Venter, Al. Gunship Ace: The Wars of Neall Ellis, Helicopter Pilot and MercenaryI recall some of those take-offs from the football field inside the military camp where we would land. Juba was a brilliant pilot who had spent a lot of his professional career flying chopper gunships in Angola and elsewhere. Self-taught, he’d learned to fly the Mi-17 very well indeed. He ended up teaching me a trick or two, which I applied to my work in other contract areas when we were overweight on take-off or there weren’t any decent runways or areas for take-off. He demonstrated a technique for taking off from a field the size of a football pitch that could be surrounded by high-tension wires, 20 metres high. He’d go into the hover using ground cushion and then slowly reverse back to the furthest point downwind of the field, where he’d initiate a positive move forward.
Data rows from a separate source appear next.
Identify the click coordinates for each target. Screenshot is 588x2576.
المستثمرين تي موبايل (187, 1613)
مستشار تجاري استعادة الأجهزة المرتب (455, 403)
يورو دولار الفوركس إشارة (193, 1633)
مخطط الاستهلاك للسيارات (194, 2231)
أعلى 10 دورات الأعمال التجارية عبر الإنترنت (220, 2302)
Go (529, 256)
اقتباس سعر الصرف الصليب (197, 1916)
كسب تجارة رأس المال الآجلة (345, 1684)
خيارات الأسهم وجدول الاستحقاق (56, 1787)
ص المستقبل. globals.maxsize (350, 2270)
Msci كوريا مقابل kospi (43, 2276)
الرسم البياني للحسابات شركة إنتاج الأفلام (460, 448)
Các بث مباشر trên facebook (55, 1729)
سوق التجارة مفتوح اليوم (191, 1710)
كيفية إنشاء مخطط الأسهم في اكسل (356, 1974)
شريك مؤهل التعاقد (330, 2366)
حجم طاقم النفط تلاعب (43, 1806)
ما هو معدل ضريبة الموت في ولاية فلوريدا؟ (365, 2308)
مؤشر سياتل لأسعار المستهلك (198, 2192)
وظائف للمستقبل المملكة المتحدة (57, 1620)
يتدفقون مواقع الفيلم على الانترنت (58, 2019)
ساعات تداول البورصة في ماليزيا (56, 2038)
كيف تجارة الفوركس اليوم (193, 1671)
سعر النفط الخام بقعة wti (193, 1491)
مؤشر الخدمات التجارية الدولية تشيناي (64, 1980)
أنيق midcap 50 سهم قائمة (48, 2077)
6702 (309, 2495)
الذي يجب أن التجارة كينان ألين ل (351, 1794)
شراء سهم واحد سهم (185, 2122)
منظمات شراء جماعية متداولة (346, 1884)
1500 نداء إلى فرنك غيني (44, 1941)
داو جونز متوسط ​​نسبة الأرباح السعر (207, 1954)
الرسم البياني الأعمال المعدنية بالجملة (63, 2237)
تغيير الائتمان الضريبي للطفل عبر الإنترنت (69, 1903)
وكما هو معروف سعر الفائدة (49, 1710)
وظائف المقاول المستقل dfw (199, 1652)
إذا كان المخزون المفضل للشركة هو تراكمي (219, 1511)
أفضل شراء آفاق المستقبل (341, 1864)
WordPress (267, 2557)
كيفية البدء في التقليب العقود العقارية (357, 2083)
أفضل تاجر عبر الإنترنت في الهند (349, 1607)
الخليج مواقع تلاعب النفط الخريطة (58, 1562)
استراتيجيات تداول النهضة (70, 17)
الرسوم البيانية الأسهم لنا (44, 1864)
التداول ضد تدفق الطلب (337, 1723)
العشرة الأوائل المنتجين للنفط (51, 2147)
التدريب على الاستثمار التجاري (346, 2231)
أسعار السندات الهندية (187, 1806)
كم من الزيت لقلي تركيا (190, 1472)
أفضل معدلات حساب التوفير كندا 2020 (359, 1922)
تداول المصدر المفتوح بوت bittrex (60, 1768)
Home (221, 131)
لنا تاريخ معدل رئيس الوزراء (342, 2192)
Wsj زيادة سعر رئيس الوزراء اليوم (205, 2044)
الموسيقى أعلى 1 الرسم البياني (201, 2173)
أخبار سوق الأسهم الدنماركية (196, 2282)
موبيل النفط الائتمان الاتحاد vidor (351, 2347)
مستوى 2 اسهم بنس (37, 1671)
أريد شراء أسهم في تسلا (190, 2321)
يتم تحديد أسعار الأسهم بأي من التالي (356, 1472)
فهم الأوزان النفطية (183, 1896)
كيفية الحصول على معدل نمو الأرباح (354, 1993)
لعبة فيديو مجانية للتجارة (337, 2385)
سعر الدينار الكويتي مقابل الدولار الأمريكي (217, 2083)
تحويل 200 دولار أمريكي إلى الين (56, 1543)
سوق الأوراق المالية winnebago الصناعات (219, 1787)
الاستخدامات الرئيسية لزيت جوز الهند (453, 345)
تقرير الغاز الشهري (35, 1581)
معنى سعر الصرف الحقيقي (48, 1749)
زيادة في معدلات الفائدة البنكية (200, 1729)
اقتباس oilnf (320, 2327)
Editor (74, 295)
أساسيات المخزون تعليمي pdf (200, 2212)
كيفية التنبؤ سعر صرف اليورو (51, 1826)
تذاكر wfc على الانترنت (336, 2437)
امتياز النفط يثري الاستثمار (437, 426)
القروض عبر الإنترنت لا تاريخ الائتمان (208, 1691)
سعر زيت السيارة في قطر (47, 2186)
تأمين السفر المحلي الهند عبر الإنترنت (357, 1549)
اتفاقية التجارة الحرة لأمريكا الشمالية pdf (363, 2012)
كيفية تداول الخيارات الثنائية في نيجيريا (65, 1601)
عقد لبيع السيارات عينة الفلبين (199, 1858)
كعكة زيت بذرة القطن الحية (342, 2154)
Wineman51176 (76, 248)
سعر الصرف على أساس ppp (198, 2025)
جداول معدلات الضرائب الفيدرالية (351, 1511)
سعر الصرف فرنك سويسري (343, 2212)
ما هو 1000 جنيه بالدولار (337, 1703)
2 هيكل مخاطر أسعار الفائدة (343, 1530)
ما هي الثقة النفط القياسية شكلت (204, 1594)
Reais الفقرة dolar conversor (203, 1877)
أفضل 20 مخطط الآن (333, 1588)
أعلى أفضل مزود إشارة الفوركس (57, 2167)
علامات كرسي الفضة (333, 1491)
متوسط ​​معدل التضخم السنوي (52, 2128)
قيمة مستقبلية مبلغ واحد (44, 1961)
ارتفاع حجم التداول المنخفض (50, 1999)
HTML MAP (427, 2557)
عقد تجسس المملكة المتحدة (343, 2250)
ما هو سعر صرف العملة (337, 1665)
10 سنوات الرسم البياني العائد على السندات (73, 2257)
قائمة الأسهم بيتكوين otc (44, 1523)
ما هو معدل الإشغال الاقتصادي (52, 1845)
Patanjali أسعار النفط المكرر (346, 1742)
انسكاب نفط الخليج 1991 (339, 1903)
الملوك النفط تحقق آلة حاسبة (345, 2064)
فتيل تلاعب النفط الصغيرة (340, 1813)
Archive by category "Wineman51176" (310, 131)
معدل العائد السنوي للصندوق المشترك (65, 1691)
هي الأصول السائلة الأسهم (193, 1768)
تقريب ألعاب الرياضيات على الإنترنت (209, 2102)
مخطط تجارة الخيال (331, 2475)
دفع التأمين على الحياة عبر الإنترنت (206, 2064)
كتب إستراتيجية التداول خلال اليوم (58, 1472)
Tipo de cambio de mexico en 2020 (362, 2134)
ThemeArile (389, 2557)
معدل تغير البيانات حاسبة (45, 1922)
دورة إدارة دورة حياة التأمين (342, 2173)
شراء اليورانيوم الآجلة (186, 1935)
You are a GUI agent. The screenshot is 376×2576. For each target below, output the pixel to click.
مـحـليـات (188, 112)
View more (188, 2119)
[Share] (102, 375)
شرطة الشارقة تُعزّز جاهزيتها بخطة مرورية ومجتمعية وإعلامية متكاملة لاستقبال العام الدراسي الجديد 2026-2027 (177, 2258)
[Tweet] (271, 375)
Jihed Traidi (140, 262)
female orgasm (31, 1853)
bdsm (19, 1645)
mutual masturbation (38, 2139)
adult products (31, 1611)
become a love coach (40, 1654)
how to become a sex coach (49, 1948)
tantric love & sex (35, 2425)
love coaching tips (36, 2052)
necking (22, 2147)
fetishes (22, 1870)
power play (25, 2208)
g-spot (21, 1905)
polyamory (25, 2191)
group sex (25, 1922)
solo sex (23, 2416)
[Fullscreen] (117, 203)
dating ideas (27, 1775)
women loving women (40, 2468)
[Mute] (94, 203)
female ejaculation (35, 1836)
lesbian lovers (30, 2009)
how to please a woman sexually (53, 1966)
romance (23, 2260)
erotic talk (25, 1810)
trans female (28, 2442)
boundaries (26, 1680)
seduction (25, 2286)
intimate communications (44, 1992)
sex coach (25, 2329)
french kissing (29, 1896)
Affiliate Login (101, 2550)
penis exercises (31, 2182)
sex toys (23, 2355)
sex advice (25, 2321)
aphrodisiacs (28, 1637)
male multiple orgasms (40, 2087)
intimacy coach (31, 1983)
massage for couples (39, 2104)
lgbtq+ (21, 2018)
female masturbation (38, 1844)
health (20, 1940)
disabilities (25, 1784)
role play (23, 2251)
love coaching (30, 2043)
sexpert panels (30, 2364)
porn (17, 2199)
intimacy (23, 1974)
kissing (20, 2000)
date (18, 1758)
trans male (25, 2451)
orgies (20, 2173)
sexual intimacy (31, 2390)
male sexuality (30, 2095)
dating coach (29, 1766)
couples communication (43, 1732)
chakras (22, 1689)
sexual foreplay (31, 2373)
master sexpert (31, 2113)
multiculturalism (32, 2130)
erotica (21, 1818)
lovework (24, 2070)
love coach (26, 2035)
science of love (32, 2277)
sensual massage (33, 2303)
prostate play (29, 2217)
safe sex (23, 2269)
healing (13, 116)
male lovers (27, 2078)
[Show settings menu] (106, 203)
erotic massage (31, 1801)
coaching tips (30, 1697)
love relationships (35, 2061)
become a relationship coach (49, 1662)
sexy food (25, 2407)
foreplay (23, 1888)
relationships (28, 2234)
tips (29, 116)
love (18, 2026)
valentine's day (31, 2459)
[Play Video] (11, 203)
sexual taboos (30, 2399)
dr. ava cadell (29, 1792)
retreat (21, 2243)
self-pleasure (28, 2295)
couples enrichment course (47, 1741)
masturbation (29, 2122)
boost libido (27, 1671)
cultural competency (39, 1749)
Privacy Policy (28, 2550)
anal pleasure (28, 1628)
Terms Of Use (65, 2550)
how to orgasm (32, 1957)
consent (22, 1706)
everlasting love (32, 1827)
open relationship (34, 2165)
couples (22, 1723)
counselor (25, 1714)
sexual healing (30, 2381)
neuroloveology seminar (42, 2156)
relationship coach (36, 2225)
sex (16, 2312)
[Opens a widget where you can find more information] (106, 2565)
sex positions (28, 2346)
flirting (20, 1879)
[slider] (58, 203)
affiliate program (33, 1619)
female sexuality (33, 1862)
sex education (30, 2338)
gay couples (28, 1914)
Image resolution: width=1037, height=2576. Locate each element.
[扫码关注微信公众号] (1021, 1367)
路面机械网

He’d go on doing that to the point where we lost the ground cushion effect and translational lift and that would effectively allow the Hip to descend. At the same time, he’d pull maximum collective and would allow downward movement to the ground to continue. Together with forward speed, he would compress the oleos, which would cause the helicopter to bounce back into the air and, at the same time, pass through transition. The helicopter would accelerate while climbing out of the LZ and clear the wires. It was all very hairy the first couple of times, because once committed nothing would prevent the chopper from striking any of the obstacles if all that didn’t succeed. However, once mastered, the technique was sometimes the only way to clear confined areas safely, albeit with a small margin, without sacrificing load. We never considered the possibility of an engine cut during the take-off—after all, we were supposed to be immortal.
Is this credible?
Mr Joubert looks like he might a coax a boulder into flight by sheer will alone mind you.
I leave it to wiser and far more experienced heads to tell me about techniques that they have used that won't be found in any tyro's flying manual.